I also discovered, when researching how to finish a vanity in a bathroom, that waxing is not a good option. In my research I came upon a blog post from Painted Vintage that led me to finish my vanity with a water-based floor finish from Varathane! Another tip I learned from this blog was to sand between coats with a crumpled up paper bag! Really! It was a great idea!
This floor finish was awesome to work with and dried very quickly! I used a sponge brush to apply it. I did a practice board and after curing overnight, I tried in many ways to scratch it with a paint can opener. I finally was able to produce a few scratches, but it still didn’t penetrate to the wood underneath. I think this is going to be a very durable and water-resistant finish. I did have trouble finding it anywhere locally, but did finally find it on Amazon!
A little “just-saying” humorous note here: To give you an idea of how long it took to start and finish and finish the painting and final finish of this piece – I was able to paint two coats on the whole vanity (I had applied the first coat the night before) for a total of 3 coats of paint and applied two coats of floor finish over the whole vanity with a third coat on the top for even more protection, in the amount of time it took Congress to question Hillary Clinton. As one friend noted, “Maybe if Congress had hobbies, they could be more productive”. Sorry, but it just tickled me to realize this really illustrated just how quickly you can finish a project like this…in less than 10 hours. I love, love, love it!!!!

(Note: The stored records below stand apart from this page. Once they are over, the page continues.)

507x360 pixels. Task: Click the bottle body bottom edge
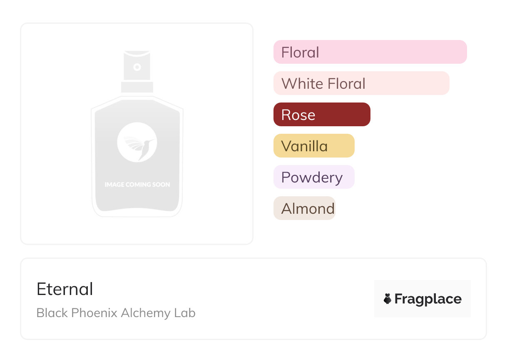pos(137,213)
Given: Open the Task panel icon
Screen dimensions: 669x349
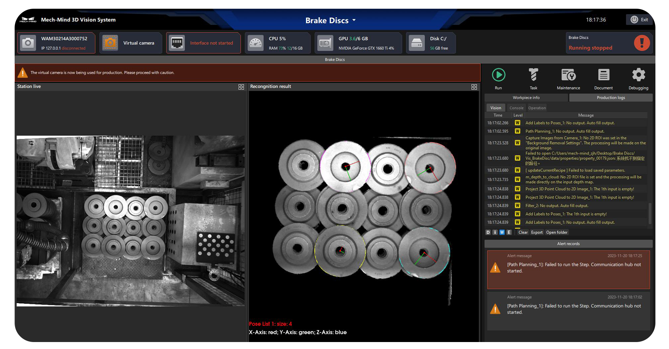Looking at the screenshot, I should 533,75.
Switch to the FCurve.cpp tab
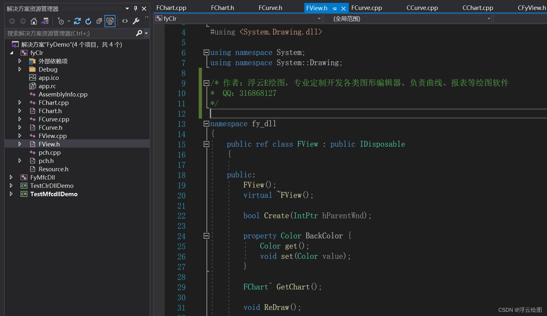The image size is (547, 316). point(366,8)
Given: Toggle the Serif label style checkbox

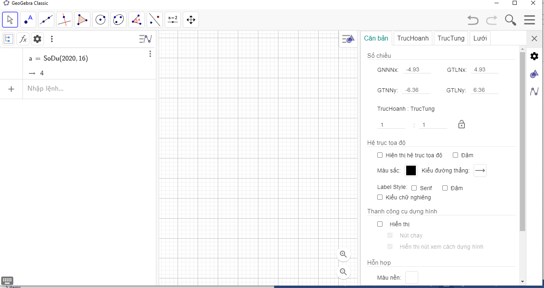Looking at the screenshot, I should pyautogui.click(x=414, y=188).
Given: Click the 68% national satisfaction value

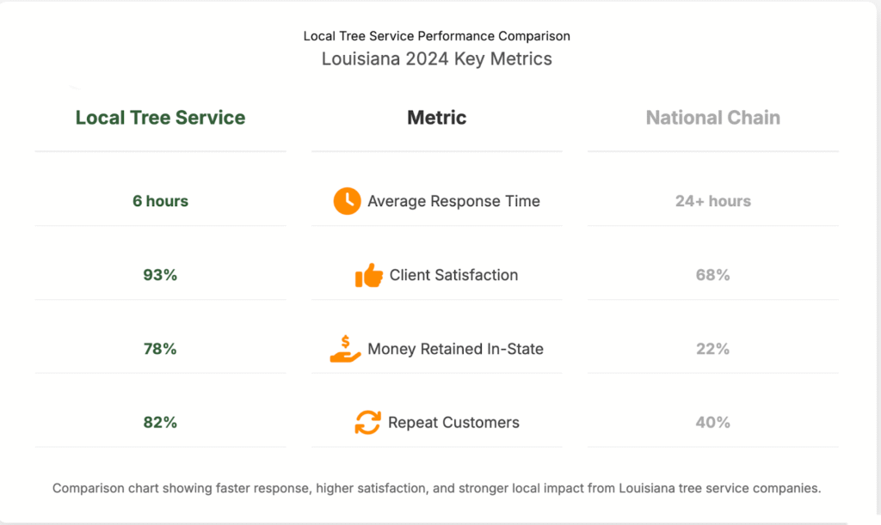Looking at the screenshot, I should 713,275.
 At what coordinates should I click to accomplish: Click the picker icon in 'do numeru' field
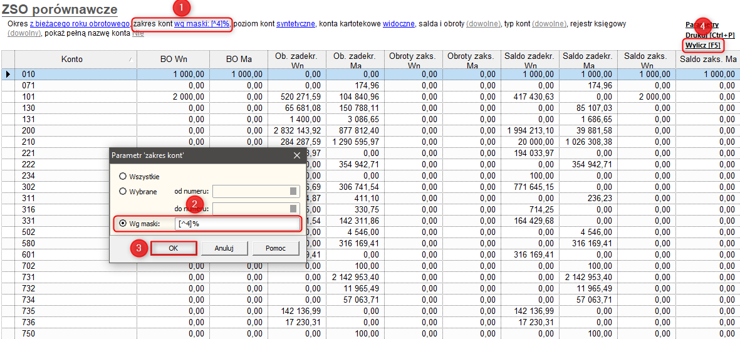click(x=293, y=209)
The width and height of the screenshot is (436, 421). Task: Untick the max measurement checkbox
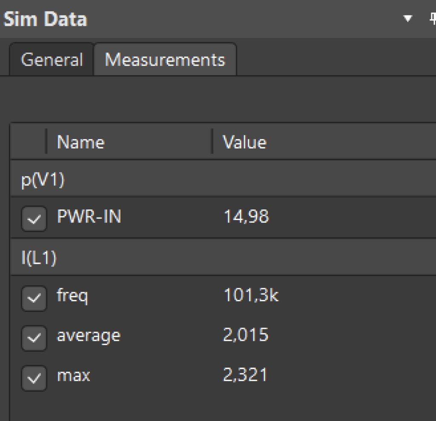pos(34,378)
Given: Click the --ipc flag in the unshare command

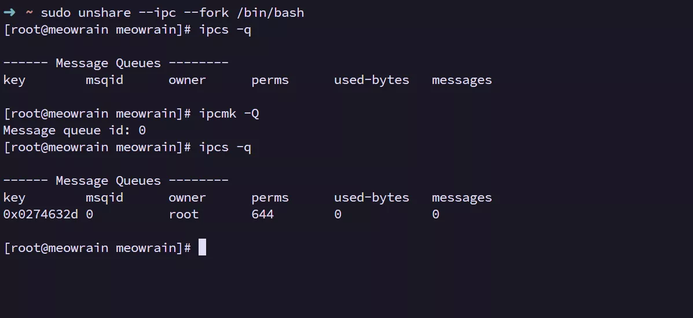Looking at the screenshot, I should coord(157,13).
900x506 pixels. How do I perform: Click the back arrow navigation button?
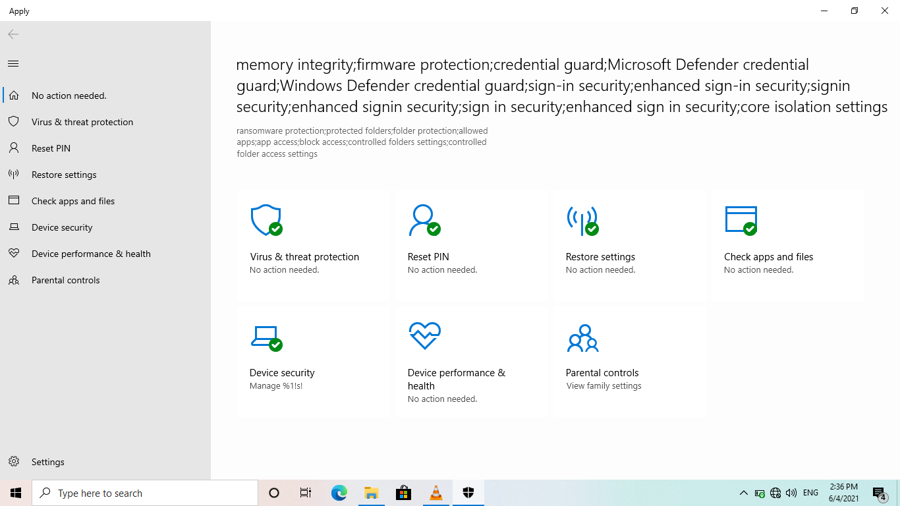13,34
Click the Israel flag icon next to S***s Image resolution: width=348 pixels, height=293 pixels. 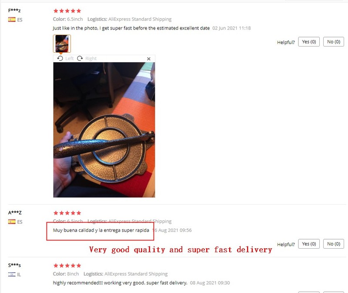tap(12, 274)
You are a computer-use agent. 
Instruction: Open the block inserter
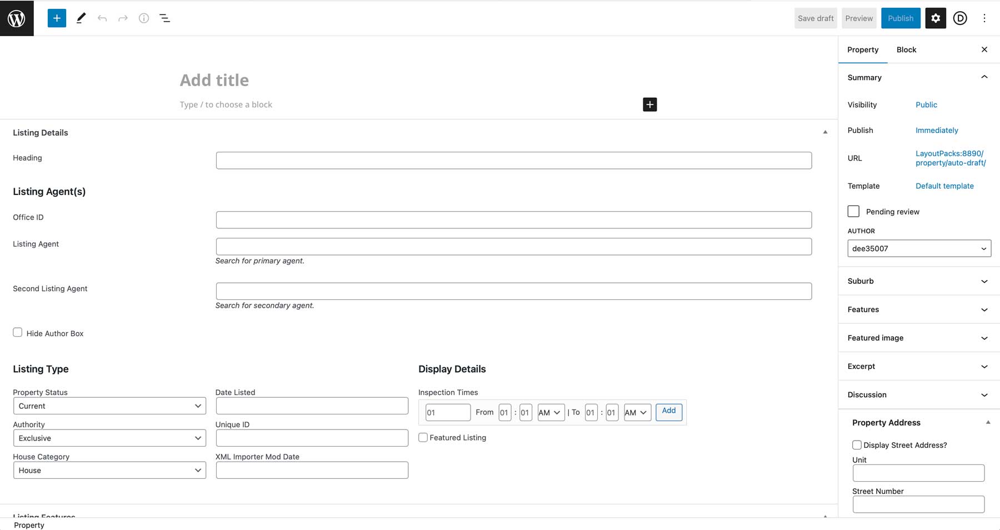56,18
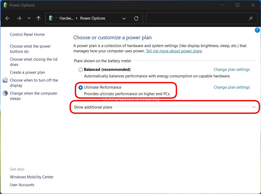Screen dimensions: 261x194
Task: Open Control Panel Home
Action: [27, 34]
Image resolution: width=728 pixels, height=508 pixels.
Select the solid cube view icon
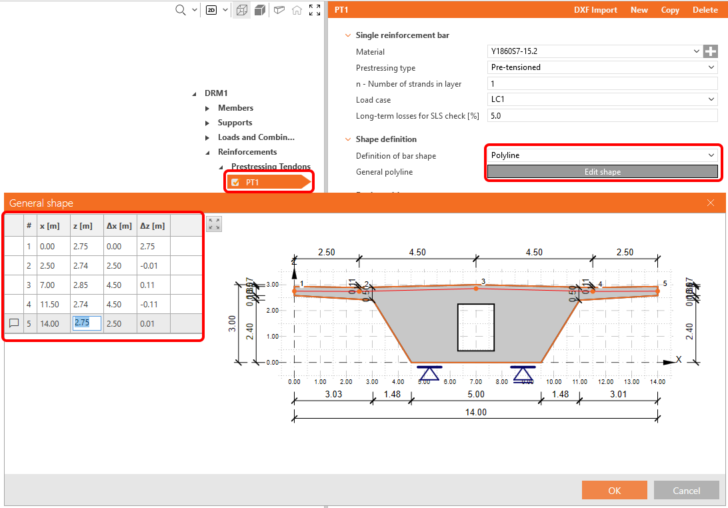pos(260,10)
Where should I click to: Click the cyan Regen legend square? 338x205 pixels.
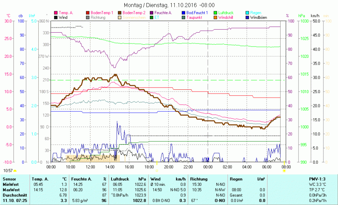coord(247,13)
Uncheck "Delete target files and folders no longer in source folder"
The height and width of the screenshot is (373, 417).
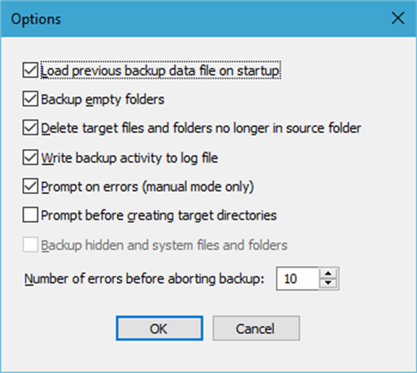click(30, 128)
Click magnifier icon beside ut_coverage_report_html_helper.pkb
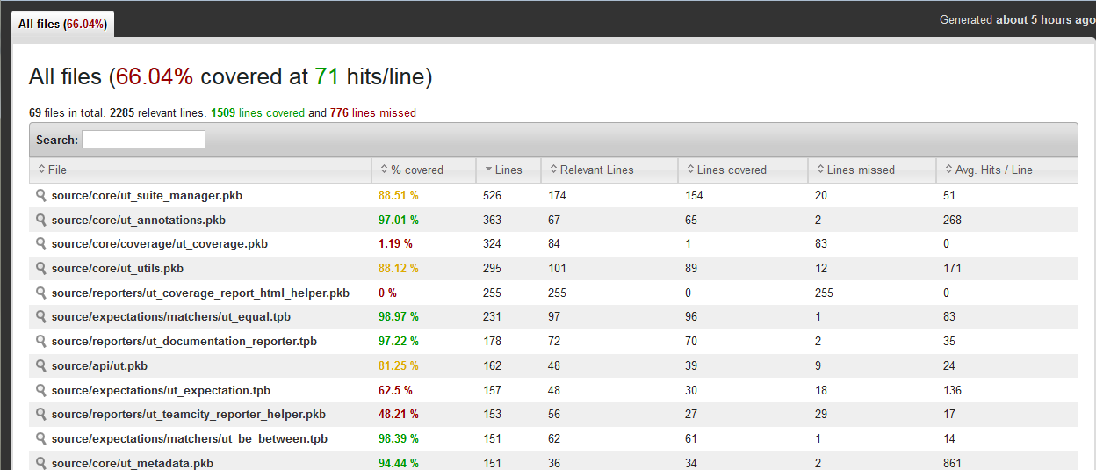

One of the most exciting parts of this project came when I started cleaning the drawer pulls and knobs. I figured they were brass plated or something, but when they came clean they were a lovely copper! I love them! I used a mixture of vinegar and salt and soaked them for several hours. That loosened some of the dirt. Then I used a toothbrush to scrub as much gunk away as I could. I used a toothpick to get into some of the smaller areas. I then tried a Mr. Clean Magic Eraser and Wow! That took the rest of it off. What a fun find!
Even using a thin coat of shellac, the old oak really soaked up the paint. I love how the grain of the wood still shows through, as you can really see in the drawers.
Now, it is onto painting the walls and waiting for the sink to arrive. Final pics will be posted as soon as that happens. The sink should be here no later than November 3. I can’t wait to finish this project.